What is needed
Reproduce only the lines from the one containing "The height and width of the screenshot is (1200, 849)." through the end of the data, exactly as they stand.
◆ ◆ ◆ ◆ ◆
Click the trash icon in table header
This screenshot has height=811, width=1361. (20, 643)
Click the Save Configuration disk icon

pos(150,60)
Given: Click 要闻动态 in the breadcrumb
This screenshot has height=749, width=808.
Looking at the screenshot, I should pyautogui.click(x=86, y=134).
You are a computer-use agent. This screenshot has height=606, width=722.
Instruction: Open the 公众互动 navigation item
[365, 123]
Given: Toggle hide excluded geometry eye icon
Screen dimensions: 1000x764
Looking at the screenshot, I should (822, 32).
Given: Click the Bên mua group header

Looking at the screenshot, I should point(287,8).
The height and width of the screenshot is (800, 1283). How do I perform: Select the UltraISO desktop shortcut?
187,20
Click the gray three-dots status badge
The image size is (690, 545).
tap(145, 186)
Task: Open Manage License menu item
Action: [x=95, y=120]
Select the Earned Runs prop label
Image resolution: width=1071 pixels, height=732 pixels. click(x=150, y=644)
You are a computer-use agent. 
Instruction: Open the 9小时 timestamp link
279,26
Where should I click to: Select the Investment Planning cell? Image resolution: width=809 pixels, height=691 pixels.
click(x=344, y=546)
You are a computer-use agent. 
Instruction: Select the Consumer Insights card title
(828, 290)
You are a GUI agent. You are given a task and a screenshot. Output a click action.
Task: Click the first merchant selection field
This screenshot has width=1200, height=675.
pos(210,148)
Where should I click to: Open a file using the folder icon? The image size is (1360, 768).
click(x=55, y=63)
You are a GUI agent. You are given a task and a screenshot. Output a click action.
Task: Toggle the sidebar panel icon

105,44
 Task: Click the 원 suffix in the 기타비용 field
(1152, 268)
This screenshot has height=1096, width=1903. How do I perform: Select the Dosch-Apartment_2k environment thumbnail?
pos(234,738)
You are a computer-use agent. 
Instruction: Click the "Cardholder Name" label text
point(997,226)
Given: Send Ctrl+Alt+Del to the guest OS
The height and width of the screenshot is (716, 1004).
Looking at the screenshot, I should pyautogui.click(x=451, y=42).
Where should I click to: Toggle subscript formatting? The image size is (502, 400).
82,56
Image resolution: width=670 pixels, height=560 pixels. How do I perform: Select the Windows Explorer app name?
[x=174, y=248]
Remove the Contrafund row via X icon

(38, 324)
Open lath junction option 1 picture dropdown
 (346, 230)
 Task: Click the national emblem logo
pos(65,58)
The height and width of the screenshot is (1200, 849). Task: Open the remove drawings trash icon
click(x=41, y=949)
◆ ◆ ◆ ◆ ◆
Answer for this exercise
The height and width of the screenshot is (1200, 849). Task: Open the remove drawings trash icon
click(x=41, y=949)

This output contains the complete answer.